Feelings that I am weak and deeply flawed. Shame for engaging in unhealthy behaviors, even as I *know* better.
Disconnect between my knowledge and my intentions and my behavior reinforce my sense of being out of control and put me at risk for depression, dissociation.
Uncomfortable secrets: I haven't told anyone the extent of my bingeing, the way that I hoard and eat food in secret. The way that I cannot seem to see a piece of chocolate cake as an "option" but rather that I MUST have it- I am sick of acting like I'm normal.
Discomfort over late-night bingeing and discomfort at never being able to talk about it with anyone, because they'll wonder how I KNOW all of this stuff, yet I cannot get my behavior under control.
My weight.
My size. Why do I look like a fairly normal (only slightly pudgy) young woman, and why do I feel such intense distress about my diet (when I stop to think about it?)
Feeling shame about the pints of ice cream in my shopping cart. Wondering who will see me feeding my addiction?
Taking excess medication when I could be controlling the symptoms through developing a more healthy relationship with food.
***************Solutions
1) physical addiction to sweets- cold turkey avoidance of refined carbs and sugar. cutting back on artificial sweeteners to retrain my tastebuds about what "sweet" is. increase fiber and protein.2) shame and guilt: talk to my T about these feelings. Secrets not quite as domineering once they are out in the open.
3) boredom and loneliness: find something to do that doesn't involve/allow eating. Play violin, play on psycho-babble, read a good book.
4) conditioning of TV = eating. Hard work cognitively: mindful eating AT the dining table. mindful TV watching, perhaps replace eating with some kind of beadwork or other busy craft/ situps and other calisthenics?
5) emotional suppression: analyse my negative feelings and tension. Find a way to communicate my feelings in a healthy way, or journal about them, or tell T.
6) mood and chemical instability: take my meals, meds and sleep at regular times. Regular exercise is a great mood booster.
7) hard work: I have the tools to make changes- good pdoc, good support (husband, T, p-babble, internet)
And an Anti-Solution:
Fasting might make you feel good about yourself for a few days, but actually that is the enemy telling you lies. You will lose muscle, and get it back as blubber. You cannot sustain it, and eventually you will recognize it as self-destructiveness, rather than a solution to your tendency to binge.***************
Affirmations:
This is not the last ______ in the world. There will always be another opportunity to eat ______.You are addicted. Milk chocolate is a controlled substance. Don't slip now- eat dark chocolate or cup of hot cocoa instead.
I can rise to challenges that other people avoid (like trying to understand my abusive childhood and getting a PhD and having long-distance marriage at the same time). This is another challenge, and I'm feeling so good nowadays that I'm READY to face it!
I'm free NOT to eat!
My number is not me. It's a way of measuring my size, but not who I am.

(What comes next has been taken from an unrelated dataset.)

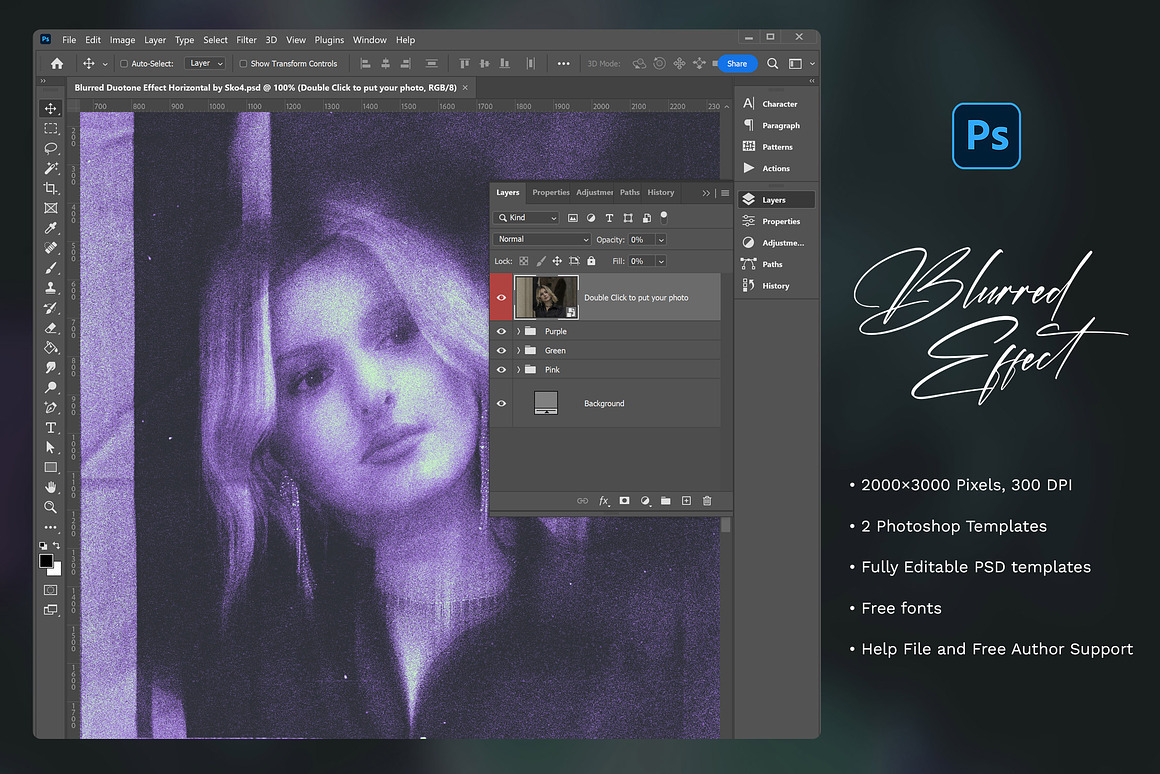Switch to the History tab

tap(660, 193)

I can make small changes, and small changes make a real difference.
I forgive myself for slipping. I will give myself every opportunity to get back on the balance beam of mindful eating and feeling real emotions.
Struggling is OKAY. Struggling is not the same thing as suffering.
I can teach myself new habits. I'm smart and I have the necessary tools.
I will use psychology and pharmacology to overcome my phood addiction.
I love other parts of myself. I can learn to accept my size and shape too.
My relationship with food doesn't need to be a secret, tormented affair. Food and I can be good friends and socialize together in the open.